ANN ARBOR -- In a matter of minutes, Fitzgerald Toussaint learned about his own character.
When he ran a red light in Ann Arbor early on a Saturday morning in July, he didn't realize the impact that one decision could make on him and on his status with the Michigan football program. When he was pulled over by the police, that's when he realized everything was about to change.
"It was definitely an educational experience," said Toussaint, a tailback for the Wolverines. "Guys my age, they think they know everything until they get in trouble. That day got me. It really showed me a lot of things about my character.
"I made a bad decision. I let my team down. I wasn't trustworthy. I wasn't accountable."
Toussaint wouldn't elaborate on the details of the morning of July 21, when he was arrested in Ann Arbor on a charge of operating a vehicle while intoxicated. Tuesday at Schembechler Hall, the junior spoke to the media for the first time this fall about his suspension from the team and his preparation for returning to the lineup.
"It was tough," Toussaint said of the last six weeks. "I let my team down and I let my family down. I've been trying to build back everything."
Michigan coach Brady Hoke announced Monday that Toussaint and Frank Clark, who has a hearing Tuesday on a second-degree felony charge of home invasion, were reinstated for Saturday's game against Air Force at Michigan Stadium.
Toussaint missed the first week of preseason practices after his arrest, but Hoke announced Aug. 12 that Toussaint and Clark would rejoin the Wolverines for practices.
Four days before last Saturday's season opener against Alabama, Toussaint pled guilty to a misdemeanor charge of operating a vehicle while visibly impaired -- a lesser charge than the original citation of operating a vehicle while intoxicated. The day before a 41-14 loss to Alabama, Hoke said in a statement that Toussaint and Clark would not travel to Texas for the season opener.
"It wasn't a surprise," Toussaint said of the suspension. "I kind of knew I messed up, and I was ready to face the consequences."
Since his return, has Toussaint refocused his energy?
"He's always been a hard worker, no matter what the circumstances are," cornerback J.T. Floyd said prior to the season opener against Alabama. "He's been a guy that's always came in, worked his tail off, and gave everything he had."
While Toussaint is listed as Michigan's No. 1 running back on the depth chart against Air Force, neither Hoke nor offensive coordinator Al Borges would say whether a decision has been made to start Toussaint.
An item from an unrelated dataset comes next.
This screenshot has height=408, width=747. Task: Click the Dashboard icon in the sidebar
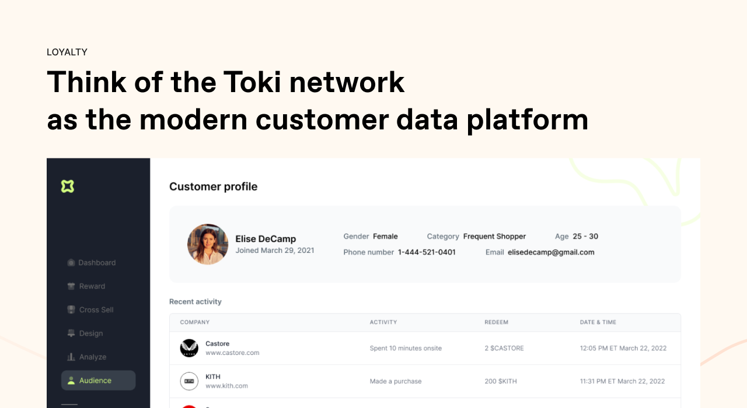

"I'm going to go out there every day and work, day by day, to try to earn it back," Toussaint said.
Likewise, neither Borges nor Hoke would commit to saying if Toussaint would have been a factor in the run game in last weekend's 41-14 loss to Alabama, in which the Wolverines ran for only 69 yards on 29 carries -- Vincent Smith led Michigan with 33 yards on 13 carries. Last season, Toussaint had a breakout season, running for 1,041 yards on 187 carries, with nine touchdowns.
"We've got another back," Borges said. "We'll see how it goes during the week but it's good to have him back. We'll see how we want to play him now."
But last weekend, Toussaint said the hardest thing for him was watching the Wolverines struggle against Alabama. At the home of Bacari Alexander, an assistant coach with the men's basketball team, he said he became emotional while watching the Crimson Tide manhandle the Wolverines.
Because of one decision, there was nothing Toussaint could do to help his team that night.
"It was tough," Toussaint said. "I was emotional. I'd let my team down.
"I wished I was out there, playing with them."